I don't really look at what was spent on these things that I give away as a loss. Almost always, I was shopping with friends, so enjoyed the day with them. Or, on a trip. Some people collect shoes. I collected fabric. Even if it wasn't used, I enjoyed the day that it came home with me. If I went to a movie, or a play, I would spend money and not have anything other than memories, right? We are not in debt and have what we need.

Like many people, I have a lot of guilt about things I cannot control - but my fabric isn't one of them, lol.

b.zang 11-05-2025 11:28 AM

I'm like Snooze2978 and have a donation box permanently open and use it to drop things into as I decide they no longer need to be in the house. I live nearly 3 hours from a city and sometimes it seems I take as much in with me on a shopping trip as I bring home.
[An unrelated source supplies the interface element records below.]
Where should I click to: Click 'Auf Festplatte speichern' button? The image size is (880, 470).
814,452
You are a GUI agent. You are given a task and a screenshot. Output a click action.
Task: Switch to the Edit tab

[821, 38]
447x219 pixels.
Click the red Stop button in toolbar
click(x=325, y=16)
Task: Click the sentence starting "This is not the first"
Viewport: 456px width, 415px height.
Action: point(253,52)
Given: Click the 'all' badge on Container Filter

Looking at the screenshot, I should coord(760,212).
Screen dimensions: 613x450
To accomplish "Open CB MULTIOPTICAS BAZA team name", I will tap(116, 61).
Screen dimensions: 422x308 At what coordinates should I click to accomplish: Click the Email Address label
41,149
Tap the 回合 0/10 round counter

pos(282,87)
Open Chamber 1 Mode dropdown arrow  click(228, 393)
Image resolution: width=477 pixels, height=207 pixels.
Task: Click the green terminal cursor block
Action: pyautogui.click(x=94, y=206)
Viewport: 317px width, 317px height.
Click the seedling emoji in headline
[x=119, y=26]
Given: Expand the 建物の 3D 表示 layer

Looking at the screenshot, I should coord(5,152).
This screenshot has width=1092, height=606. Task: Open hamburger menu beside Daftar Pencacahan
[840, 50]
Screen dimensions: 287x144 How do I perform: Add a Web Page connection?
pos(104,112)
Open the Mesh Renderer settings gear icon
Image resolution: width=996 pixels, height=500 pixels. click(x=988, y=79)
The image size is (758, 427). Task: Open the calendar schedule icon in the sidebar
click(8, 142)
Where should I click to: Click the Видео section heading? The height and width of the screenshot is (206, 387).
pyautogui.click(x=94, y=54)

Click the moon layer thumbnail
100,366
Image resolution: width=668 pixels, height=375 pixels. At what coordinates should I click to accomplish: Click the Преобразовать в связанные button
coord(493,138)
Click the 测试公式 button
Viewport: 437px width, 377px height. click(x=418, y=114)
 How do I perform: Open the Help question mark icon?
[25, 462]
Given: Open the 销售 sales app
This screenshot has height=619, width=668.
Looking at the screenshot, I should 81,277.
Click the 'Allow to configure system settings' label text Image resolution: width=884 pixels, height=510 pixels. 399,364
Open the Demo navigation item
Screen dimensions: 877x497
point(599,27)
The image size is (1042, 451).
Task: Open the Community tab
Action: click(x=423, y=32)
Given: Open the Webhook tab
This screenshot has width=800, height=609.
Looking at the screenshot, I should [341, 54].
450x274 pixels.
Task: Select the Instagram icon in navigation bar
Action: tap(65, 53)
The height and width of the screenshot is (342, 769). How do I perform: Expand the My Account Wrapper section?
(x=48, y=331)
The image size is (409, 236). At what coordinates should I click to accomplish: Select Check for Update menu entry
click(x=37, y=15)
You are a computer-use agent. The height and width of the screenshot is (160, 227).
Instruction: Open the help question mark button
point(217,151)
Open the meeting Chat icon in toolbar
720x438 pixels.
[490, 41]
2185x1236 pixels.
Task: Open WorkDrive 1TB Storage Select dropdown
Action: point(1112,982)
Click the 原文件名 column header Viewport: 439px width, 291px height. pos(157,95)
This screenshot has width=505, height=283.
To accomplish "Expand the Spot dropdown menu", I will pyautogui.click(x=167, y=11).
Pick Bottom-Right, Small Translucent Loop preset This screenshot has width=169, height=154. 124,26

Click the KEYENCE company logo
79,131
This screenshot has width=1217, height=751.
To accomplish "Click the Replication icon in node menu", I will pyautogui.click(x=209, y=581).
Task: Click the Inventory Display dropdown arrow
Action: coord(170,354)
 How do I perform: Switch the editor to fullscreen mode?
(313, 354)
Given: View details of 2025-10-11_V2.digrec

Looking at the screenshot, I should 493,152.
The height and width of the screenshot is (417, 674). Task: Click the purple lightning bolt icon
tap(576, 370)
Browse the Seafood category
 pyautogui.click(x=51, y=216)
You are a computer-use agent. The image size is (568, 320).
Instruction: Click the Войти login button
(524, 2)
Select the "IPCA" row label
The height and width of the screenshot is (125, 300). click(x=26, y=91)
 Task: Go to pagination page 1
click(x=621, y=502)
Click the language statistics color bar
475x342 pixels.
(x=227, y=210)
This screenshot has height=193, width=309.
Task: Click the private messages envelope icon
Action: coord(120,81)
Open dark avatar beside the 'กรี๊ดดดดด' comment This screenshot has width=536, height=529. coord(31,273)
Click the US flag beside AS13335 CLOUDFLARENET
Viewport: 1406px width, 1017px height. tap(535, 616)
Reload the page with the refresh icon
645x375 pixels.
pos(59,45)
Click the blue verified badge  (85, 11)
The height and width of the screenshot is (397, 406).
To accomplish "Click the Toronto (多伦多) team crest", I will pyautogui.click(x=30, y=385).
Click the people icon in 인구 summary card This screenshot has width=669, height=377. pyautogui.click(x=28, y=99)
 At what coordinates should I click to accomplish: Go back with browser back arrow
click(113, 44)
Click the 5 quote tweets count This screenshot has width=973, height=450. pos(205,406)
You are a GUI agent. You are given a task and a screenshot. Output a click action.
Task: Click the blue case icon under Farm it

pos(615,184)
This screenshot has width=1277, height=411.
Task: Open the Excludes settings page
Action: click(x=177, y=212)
I've learned which thrift shops specialize in which items and sort my donations accordingly to suit them.
That said, I moved into this house with a pickup truck and small trailer of stuff. We have outbuildings and every one is full of stuff. Almost all my husband's but nevertheless it needs to be dealt with at some point. When we are hauling away the garbage he comments that every item we take away is something we hauled in as this property was undeveloped when he bought it. We have a neighbour whose health forced him to move back to Germany so his children could help with his care. He left with a suitcase and a trunk, abandoning everything else to be sold as-is with the house. The house just sits on the market and I think because it's such an overwhelming project to think of going through all the stuff. I don't want to burden my children with my junk.
I'm appreciating the thoughts of others on this whole topic and think it will help me become more creative and pro-active in ensuring I don't leave a legacy of overwhelming detritus.

By the way - how do people create that @name thing?

Onebyone 11-05-2025 03:10 PM

I went through my kit bins this morning. I have lots of quilt kits all bought on sale or clearance from decades ago. A queen size quilt kit for $40! Never see that again. I have complete BOM kits that were $8 a month from shops no longer in business now. I don't mind letting go knowing I'm not letting go of a small fortune to feel guilty about. I know I will never make the quilt or use the fabric. Most all are civil war type fabric or 30's. I am donating all to my guild's donation group. They can sew them or sell them. There were 21 quilt kits. The space the bins were in is now empty. Looks less cluttered and cleaner.

SusieQOH 11-08-2025 09:37 AM

I'm so sick of "stuff" I could scream! The older I get the less I want around. And I don't want to saddle my 3 boys with all that crap.
I know what they want and the rest of it I'm slowly working on. I use to collect and now I'm the total opposite.
When I walk in a room and there's a lot going on it actually makes me nervous! I'm into minimalism for sure.